Morgan Stanley Parts Ways with High-Profile Head of Sports Unit

Nov 24, 2017

Drew Hawkins, whose stewardship of Morgan Stanley’s three-year-old Global Sports and Entertainment unit has made him a high-profile wealth management figure, is leaving the firm, a spokeswoman confirmed.
 
Hawkins, who started as an intern at the firm in 1989 and became Morgan Stanley Wealth Management’s first black managing director, has spent his entire career with the legacy Morgan Stanley brokerage unit.
 
In a memo sent to the approximately 90 advisors in the GSE unit this week, his departure with the firm was described as “mutual,” said one broker who was not authorized to speak for the firm. The spokeswoman declined to comment on the circumstances of his departure after 28 years at Morgan Stanley.
 
Hawkins, who is based in Washington, DC, and held several branch and regional management posts before launching the celebrity unit in November 2014, could not be reached for comment by phone and did not respond to a message sent via social media.
 
He frequently uses Twitter and other outlets to comment on the careers of athletes and the life lessons they teach, and may have been nodding toward his own situation last week when he tweeted a quote from Martina Navratilova on life after tennis.
 
“You have to stay in the moment and look to the future,” he wrote.
 
One advisor who boasts a GSE affiliation speculated that Hawkins may have got into a resources battle with management over the unit’s big-budget marketing expenses.
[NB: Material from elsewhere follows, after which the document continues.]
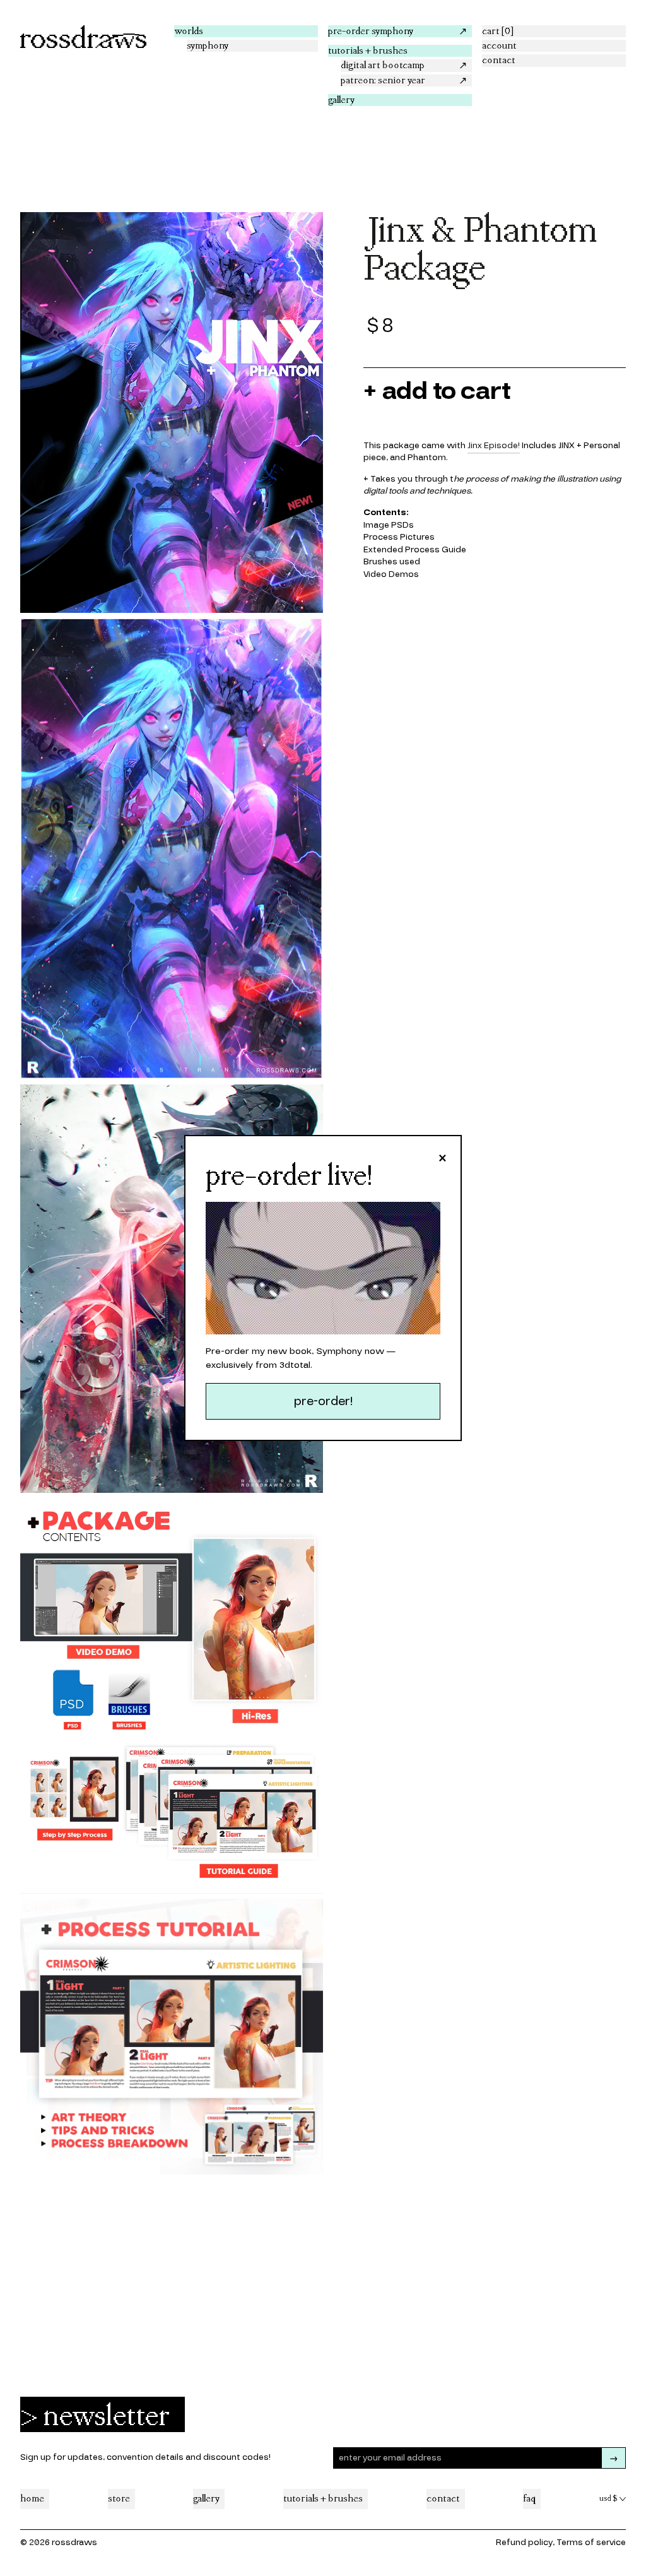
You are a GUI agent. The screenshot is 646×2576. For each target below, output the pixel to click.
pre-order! (323, 1401)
Morgan Stanley is a high-profile presence at training camps, draft events and tournaments, and Hawkins has arranged for former pros like NFL linebacker Bart Scott and NBA forward Antoine Walker to work as consultants, preaching messages about financial prudence to college stars and other prospects.
 
Earlier this year, Morgan Stanley promoted a financial literacy program for athletes in partnership with another “consultant” to the firm, former New York Jets linebacker Bart Scott
 
“One of the good things they did is got in front of a lot of teams and into locker rooms,” said Chase Carlson, a plaintiff’s lawyer who has represented pro athletes in arbitration claims against a former Morgan Stanley and Wells Fargo broker who sold unauthorized investments to his clients.
 
Private wealth advisors who “qualified” to participate in the GSE group, which says it services “the unique and sophisticated needs of professional athletes and entertainers,” oversee around $35 billion of assets for the clients, according to a profile of the then-49-year-old Hawkins in the Baltimore Sun last year.
 
In 2003, Massachusetts and New Hampshire securities regulators cited emails from Hawkins in suing Morgan Stanley for promoting proprietary mutual funds through sales contests, a charge the firm settled for $435,000, according to the New York Post.
 
Hawkins, who was an associate director of Morgan Stanley’s Northeast region during the alleged illegal promotion, allegedly told brokers to avoid putting anything in writing about the contest, according to a report in the Wall Street Journal.
 
Hawkins has a single disclosure on his BrokerCheck history, a customer complaint seeking $560,000 for his alleged failure to supervise advisors.
 
“The majority of the conduct complained about occurred prior to Mr. Hawkins becoming branch manager in September 2000,” Hawkins commented in the BrokerCheck report, which said the complaint was settled in 2001 for $122,500.
 
“Mr. Hawkins denies the allegations of supervisory failure in their entirety.”